The substance could be used to literally suck up mercury at sites where it is contaminating water.

"We also are thinking about using it as a coating to line pipes and other devices that are used to transport water or it could be used as part of a water filtration device," Dr Chalker said.

The substance changes colour when it comes into contact with and absorbs mercury, which means it could also be used to detect whether waterways are polluted.

New substance could help solve potentially fatal disorder

Dr Jack Ng, who heads the risk assessment program for the Cooperative Research Centre for Contamination Assessment and Remediation of the Environment, said mercury's impact on humans could be devastating.

"When you talk about organic form of mercury, this neurological disorder, high doses can be fatal... [it's] particularly a problem in younger generation children and its neurological disorders and that's a major concern," he said.

Dr Ng sees big potential for this new substance.

"From what the briefing describes it seems to be a promising product, typically for mercury in water or in aqueous form it can act with this polymer material," he said.
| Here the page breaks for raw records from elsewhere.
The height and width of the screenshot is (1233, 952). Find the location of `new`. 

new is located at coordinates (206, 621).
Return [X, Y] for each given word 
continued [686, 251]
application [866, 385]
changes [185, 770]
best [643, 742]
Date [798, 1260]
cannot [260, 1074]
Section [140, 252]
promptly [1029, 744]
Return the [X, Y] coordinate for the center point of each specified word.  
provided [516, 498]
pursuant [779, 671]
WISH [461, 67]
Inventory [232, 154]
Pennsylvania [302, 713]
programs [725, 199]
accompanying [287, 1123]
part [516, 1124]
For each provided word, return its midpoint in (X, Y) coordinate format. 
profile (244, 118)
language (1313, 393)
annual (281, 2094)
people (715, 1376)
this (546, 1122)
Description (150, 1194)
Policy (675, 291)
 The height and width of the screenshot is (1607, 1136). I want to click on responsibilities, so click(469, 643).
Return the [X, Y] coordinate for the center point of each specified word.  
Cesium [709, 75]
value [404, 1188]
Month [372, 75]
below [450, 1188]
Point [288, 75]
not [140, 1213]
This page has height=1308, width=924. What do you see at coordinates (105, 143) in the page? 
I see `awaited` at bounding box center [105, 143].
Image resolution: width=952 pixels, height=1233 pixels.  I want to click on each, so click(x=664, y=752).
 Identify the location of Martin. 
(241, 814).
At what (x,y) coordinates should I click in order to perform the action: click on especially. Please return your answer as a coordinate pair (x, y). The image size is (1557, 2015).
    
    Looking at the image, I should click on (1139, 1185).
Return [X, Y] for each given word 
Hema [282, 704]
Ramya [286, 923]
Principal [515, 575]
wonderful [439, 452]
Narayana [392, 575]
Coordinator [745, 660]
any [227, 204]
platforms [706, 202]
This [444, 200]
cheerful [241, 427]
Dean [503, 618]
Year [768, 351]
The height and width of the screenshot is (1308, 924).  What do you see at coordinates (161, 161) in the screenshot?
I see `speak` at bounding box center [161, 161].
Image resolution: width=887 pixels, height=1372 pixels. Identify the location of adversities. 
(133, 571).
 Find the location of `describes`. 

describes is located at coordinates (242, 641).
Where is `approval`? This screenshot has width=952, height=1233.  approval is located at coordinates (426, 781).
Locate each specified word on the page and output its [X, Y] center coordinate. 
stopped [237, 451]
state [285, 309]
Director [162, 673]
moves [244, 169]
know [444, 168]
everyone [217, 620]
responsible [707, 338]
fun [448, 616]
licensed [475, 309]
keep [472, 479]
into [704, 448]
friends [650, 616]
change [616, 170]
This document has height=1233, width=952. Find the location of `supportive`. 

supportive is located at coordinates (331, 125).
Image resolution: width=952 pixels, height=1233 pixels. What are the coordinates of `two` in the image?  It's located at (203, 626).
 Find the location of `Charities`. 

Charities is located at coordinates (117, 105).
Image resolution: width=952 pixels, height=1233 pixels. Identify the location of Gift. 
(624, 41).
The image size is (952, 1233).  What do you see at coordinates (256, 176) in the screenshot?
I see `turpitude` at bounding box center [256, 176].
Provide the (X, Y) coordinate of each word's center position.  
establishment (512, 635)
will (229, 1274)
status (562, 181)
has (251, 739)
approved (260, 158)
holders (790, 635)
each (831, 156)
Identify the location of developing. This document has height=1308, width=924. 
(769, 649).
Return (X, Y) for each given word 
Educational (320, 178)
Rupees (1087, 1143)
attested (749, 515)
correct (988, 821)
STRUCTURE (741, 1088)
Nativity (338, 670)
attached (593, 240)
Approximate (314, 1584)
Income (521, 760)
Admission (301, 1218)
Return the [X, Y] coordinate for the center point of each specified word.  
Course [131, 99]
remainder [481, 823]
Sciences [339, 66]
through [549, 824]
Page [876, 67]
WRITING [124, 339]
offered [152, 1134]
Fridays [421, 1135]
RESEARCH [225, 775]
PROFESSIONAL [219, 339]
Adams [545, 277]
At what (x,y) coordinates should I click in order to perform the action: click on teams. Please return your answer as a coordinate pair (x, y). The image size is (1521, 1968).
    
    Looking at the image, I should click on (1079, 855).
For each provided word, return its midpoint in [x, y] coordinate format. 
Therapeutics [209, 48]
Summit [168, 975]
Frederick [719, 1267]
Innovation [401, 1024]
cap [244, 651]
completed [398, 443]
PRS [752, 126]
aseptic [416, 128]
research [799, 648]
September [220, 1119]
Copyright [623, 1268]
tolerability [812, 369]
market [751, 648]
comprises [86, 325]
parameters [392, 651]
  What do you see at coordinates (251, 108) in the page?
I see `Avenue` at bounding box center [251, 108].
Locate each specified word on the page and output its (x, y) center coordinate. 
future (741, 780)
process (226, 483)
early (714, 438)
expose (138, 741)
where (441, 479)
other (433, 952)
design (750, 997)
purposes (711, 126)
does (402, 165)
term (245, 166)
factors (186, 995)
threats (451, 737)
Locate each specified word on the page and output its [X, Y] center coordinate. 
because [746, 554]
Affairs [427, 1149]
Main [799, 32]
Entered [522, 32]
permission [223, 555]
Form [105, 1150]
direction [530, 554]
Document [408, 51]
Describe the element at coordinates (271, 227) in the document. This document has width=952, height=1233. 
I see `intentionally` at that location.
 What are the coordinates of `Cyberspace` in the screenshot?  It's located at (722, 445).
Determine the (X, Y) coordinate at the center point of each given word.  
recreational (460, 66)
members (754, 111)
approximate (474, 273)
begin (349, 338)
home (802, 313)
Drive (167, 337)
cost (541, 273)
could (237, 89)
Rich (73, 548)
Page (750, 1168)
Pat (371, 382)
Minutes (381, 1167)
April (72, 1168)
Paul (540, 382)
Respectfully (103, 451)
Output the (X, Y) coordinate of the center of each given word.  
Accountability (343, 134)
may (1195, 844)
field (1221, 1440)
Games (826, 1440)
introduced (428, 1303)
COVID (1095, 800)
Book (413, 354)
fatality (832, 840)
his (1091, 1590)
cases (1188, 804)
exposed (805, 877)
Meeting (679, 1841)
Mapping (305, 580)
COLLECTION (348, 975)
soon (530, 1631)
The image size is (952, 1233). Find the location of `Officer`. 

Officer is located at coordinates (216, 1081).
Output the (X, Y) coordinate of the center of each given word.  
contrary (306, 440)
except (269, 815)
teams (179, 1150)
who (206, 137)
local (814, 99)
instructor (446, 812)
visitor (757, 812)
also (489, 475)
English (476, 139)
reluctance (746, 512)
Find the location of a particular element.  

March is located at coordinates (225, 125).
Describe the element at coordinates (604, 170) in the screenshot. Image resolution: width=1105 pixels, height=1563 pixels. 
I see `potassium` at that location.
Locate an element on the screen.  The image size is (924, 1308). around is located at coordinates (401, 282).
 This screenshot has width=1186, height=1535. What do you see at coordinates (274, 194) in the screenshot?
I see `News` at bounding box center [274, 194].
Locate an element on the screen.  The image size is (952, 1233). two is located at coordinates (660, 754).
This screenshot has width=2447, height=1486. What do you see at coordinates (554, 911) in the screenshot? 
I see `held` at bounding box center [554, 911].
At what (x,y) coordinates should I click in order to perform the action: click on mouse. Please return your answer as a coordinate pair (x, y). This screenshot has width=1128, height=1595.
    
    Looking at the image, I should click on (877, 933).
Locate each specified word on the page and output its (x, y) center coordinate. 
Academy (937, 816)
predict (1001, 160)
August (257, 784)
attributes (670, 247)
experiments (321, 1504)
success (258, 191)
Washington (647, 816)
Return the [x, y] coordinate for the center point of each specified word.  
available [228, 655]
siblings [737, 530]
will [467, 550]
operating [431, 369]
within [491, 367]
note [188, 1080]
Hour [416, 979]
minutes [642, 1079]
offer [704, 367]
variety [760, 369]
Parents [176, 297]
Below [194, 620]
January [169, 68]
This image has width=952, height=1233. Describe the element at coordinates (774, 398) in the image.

Jon Miller, the managing director of environmental remediation company the Remediation Group, said there was a significant need for a solution to mercury contamination.

"In particular there is a significant amount of mercury in bio-solids, which is the end product of sewerage treatment processes," Mr Miller said.

"There are large stock piles of bio-solids that contain mercury certainly here in Melbourne and if there is a way of being able to remove the mercury then it could be used for either energy generation of agricultural applications.

Max Worthington and Dr Justin Chalker (L to R) found the material's mercury-removing potential by accident.

"So that comes to mind as being an obvious first starter if it can be proved that this process genuinely works."

The Flinders University project findings are being published today in the German Chemical Society journal Angewandte Chemie International Edition.